--- START ---

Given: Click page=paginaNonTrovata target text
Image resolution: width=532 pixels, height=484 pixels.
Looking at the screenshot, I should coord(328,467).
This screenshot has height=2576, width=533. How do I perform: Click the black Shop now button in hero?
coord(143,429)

--- END ---

Exercise requirements: Repeat all of the entries above exactly.

Answer box:
Given: Click page=paginaNonTrovata target text
Image resolution: width=532 pixels, height=484 pixels.
Looking at the screenshot, I should coord(328,467).
This screenshot has height=2576, width=533. How do I perform: Click the black Shop now button in hero?
coord(143,429)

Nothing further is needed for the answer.